Racismo no Brasil: como superar esse mal?

Enviada em 15/06/2021

Em 1965, Vivian Malone foi a primeira graduada preta pela Universidade do Alabama. No entanto, ela sofreu muita discriminação, principalmente por viver em um período repleto de segregação racial. De maneira análoga, no Brasil, por exemplo, hodiernamente, muitos negros passam por situações similares a de Vivian, uma vez que o país apresenta uma raiz etnocêntrica muito forte. Nesse sentido, em razão de reflexos históricos e de uma educação deficitária, emerge um um problema complexo, o qual precisa ser revertido.

Diante desse cenário, vale destacar que um passado — não tão distante — marcado por uma grave hierarquia racial reflete diretamente no comportamento social atual. Sob esse ângulo, em 1888, mesmo com a abolição da escravatura, todos aqueles ex-escravos não tiveram apoio do Estado para ser inseridos na sociedade, pelo contrário, diversos brancos europeus foram encorajados a migrar ao Brasil, com o objetivo de se embranquecer a nação verde-amarela. Nesse contexto, com o Darwinismo social obviamente presente na mentalidade da população, os negros foram excluídos, o que resultou em uma marginalização deles, a qual ainda perdura na atualidade, visto que o racismo é um fardo brasileiro.
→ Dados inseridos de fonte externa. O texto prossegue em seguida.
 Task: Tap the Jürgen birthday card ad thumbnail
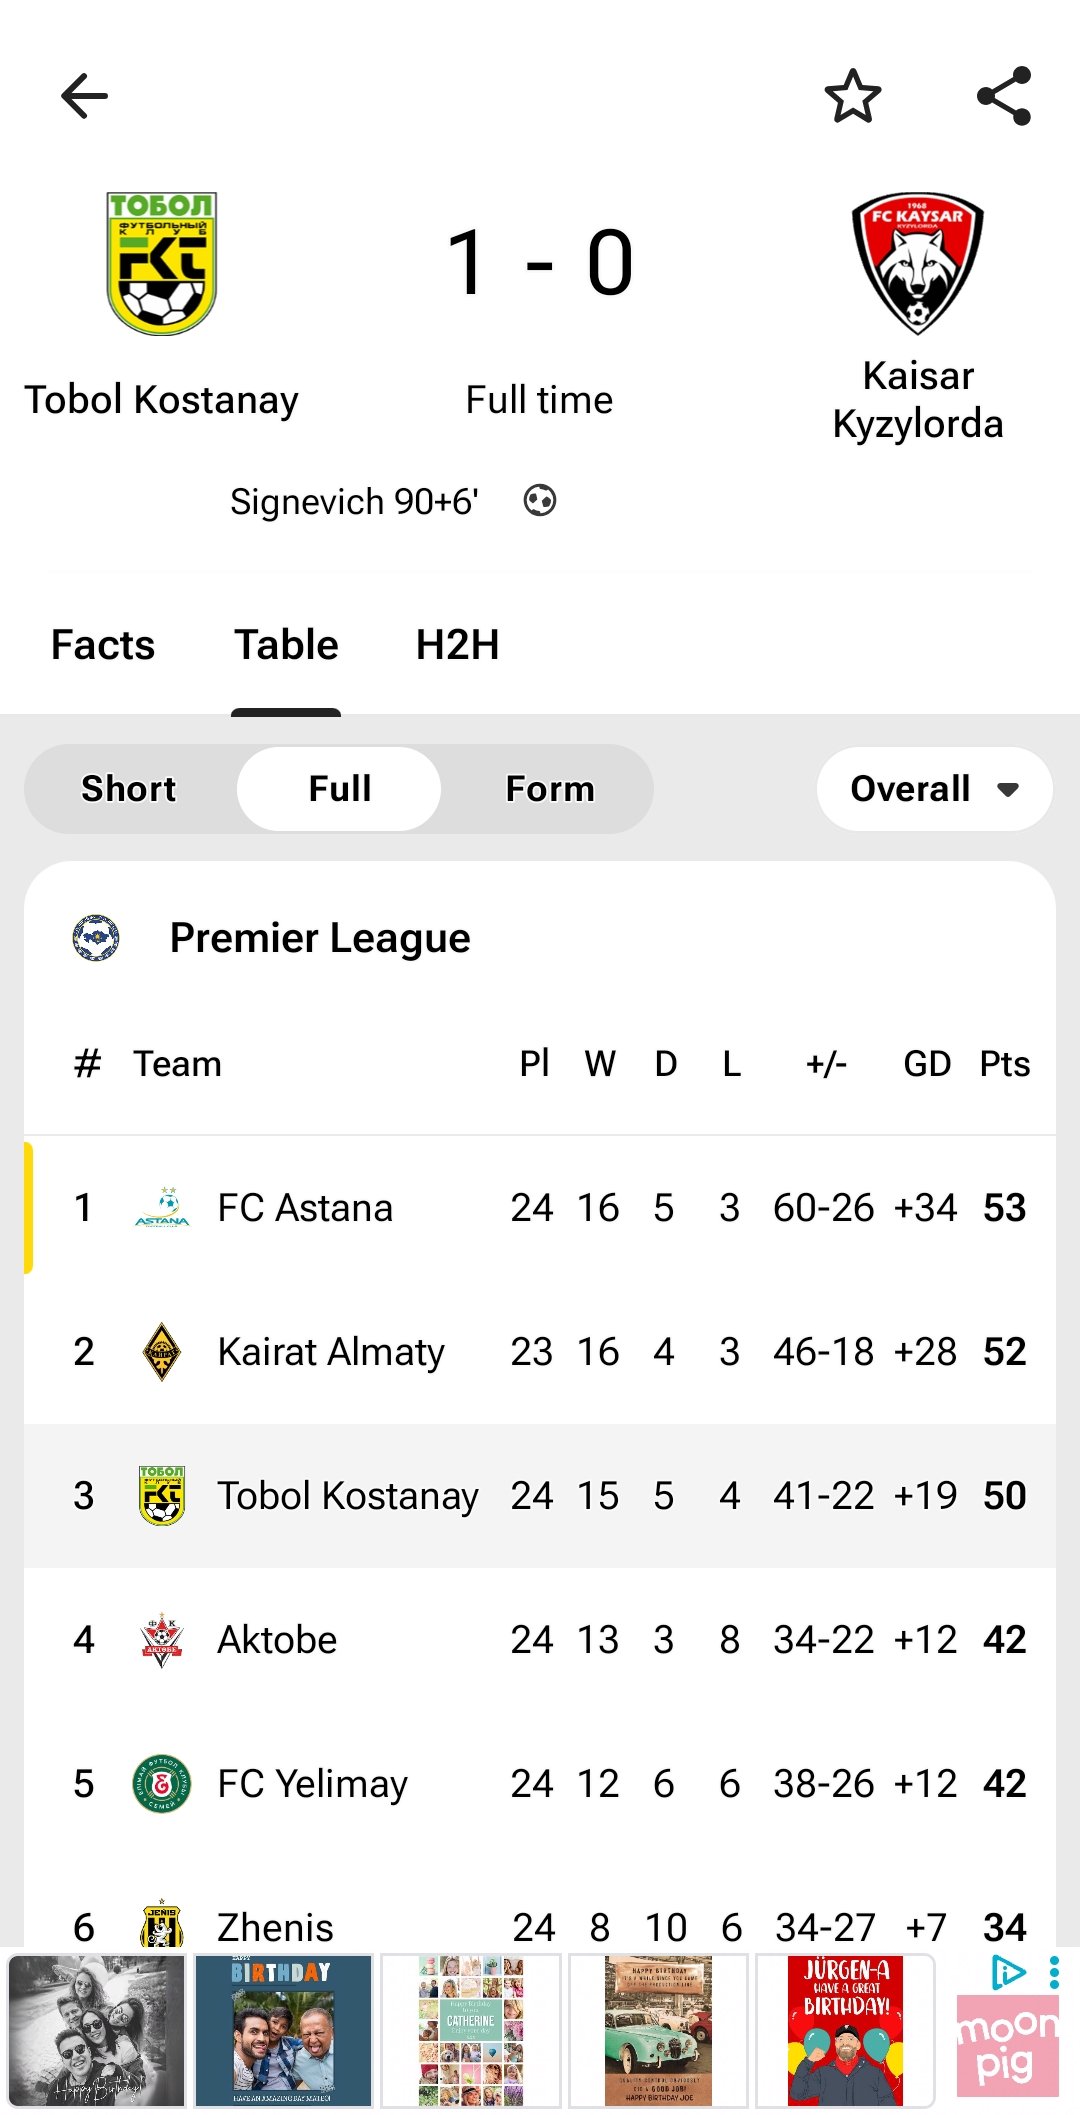click(x=845, y=2031)
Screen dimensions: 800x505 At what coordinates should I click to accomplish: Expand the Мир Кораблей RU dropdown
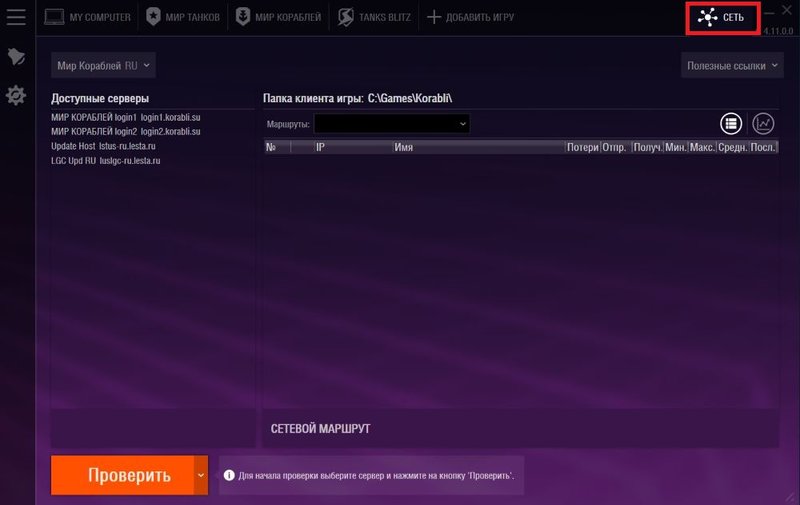click(x=103, y=65)
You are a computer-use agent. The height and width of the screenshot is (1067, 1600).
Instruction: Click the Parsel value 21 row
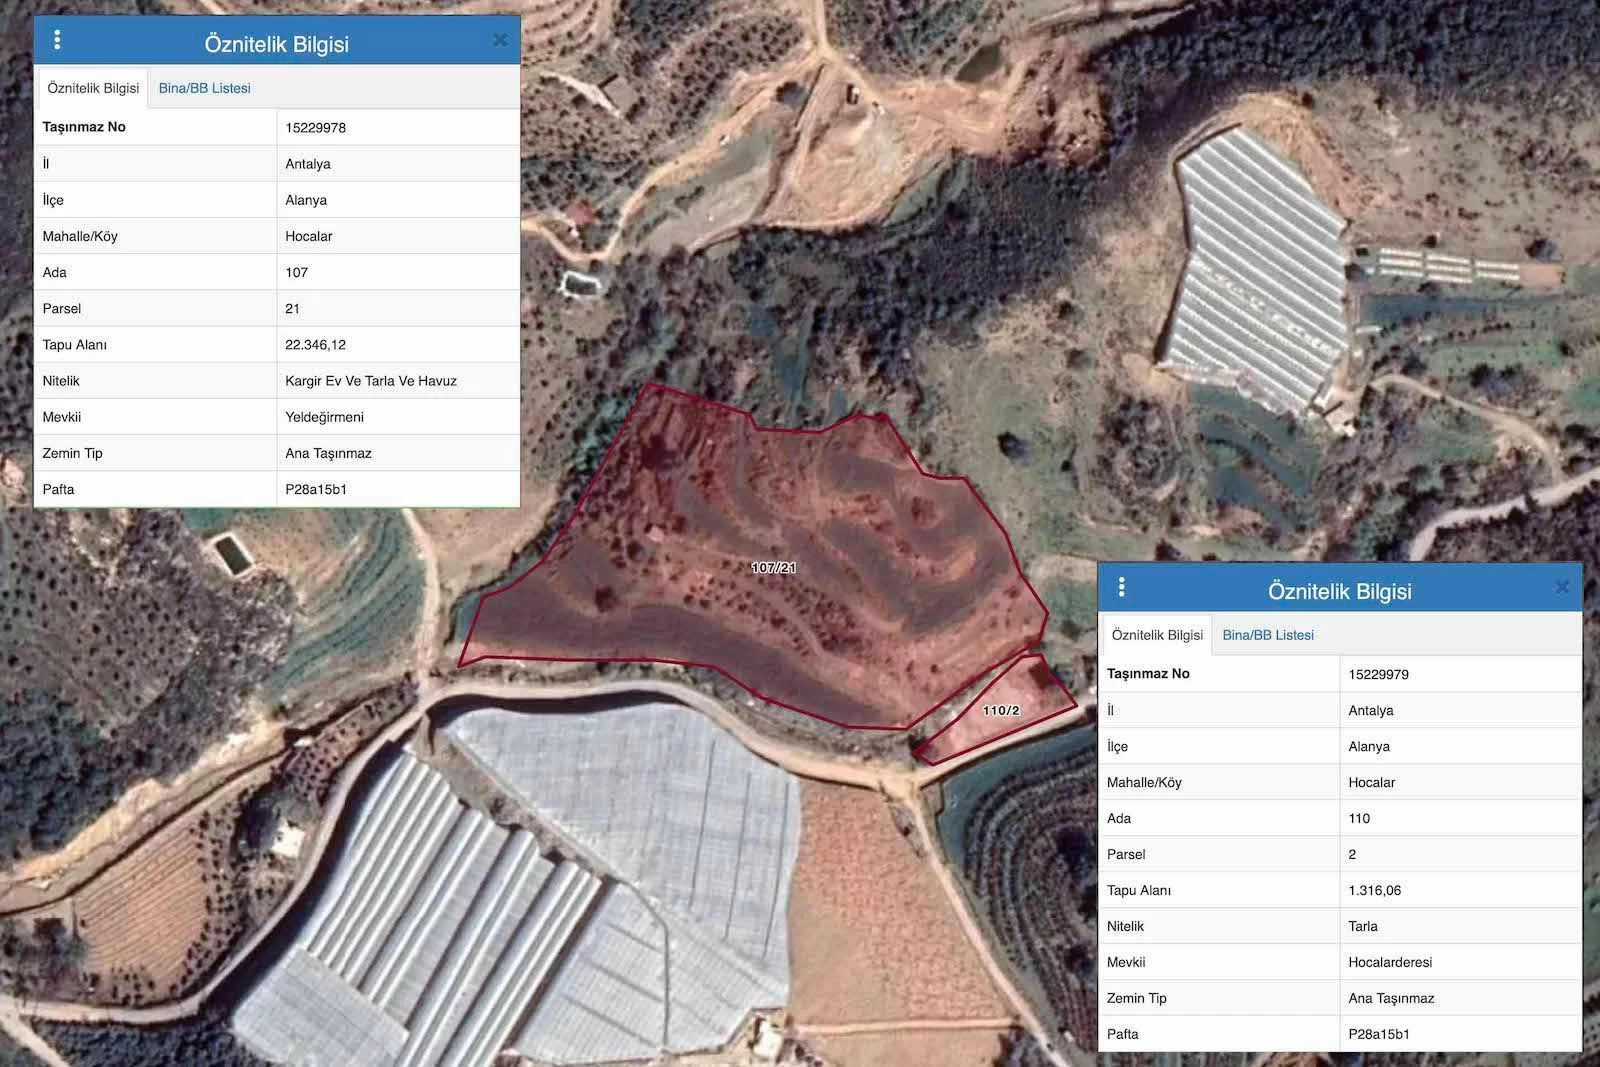pos(292,309)
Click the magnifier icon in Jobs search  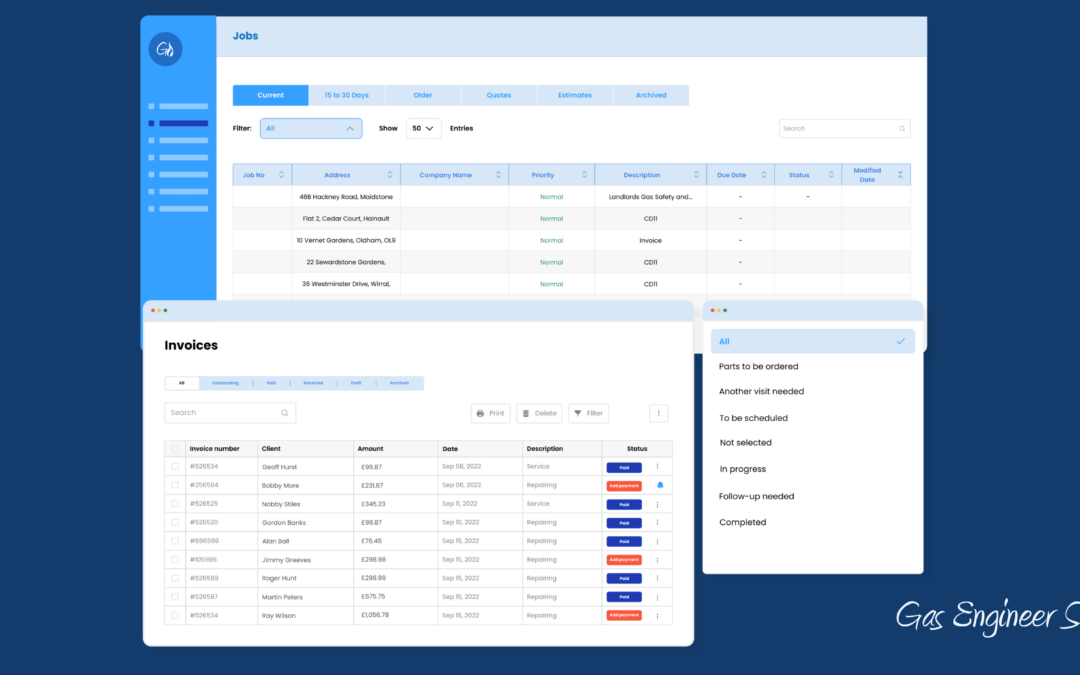[902, 129]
À vista disso, é importante salientar que a baixa qualidade da educação brasileira permite que todo tipo de proconceito ainda marque presença no país. Nesse viés, consoante Immanuel Kant — um dos maiores filósofos da modernidade —, o homem tem seu intelecto formado de acordo com o que lhe é ensinado. Sob essa lógica, se há um obstáculo social, há uma lacuna educacional. Sendo assim, no que tange à discriminação de raças, verifica-se que a escola não cumpre o seu papel no sentido de prevenir e reverter os impasses coletivos, uma vez que não aborda diretamente esse tema nas salas de aula, por exemplo na disciplina de História, a qual poderia dar um foco maior à negritude diante da construção nacional. Assim, um caminho para se combater o racismo é usar a ideia de Kant: aprimorar o intelecto dos indivíduos a partir do ensino.

Infere-se, portanto, que o Ministério da Educação, enquanto regulador das práticas educacionais do país, modifique a mentalidade dos estudantes, por meio de projetos de iniciação humanitária, que os estimulem a desenvolver um olhar mais reflexivo e crítico acerca da discriminação. Por sua vez, a mídia, a qual tem papel fundamental na organização, legitimação e curadoria das informações, crie oficinas virtuais, por intermédio das redes sociais, por exemplo, o Instagram, que convidarão pessoas que já foram marcadas pelo preconceito, como a própria Vivian. Essa iniciativa teria como finalidade garantir a desconstrução de uma visão hierárquica de seres humanos e promover uma qualidade de vida melhor para todos. Dessa forma, espera-se superar um dos maiores mals do Brasil: o racismo.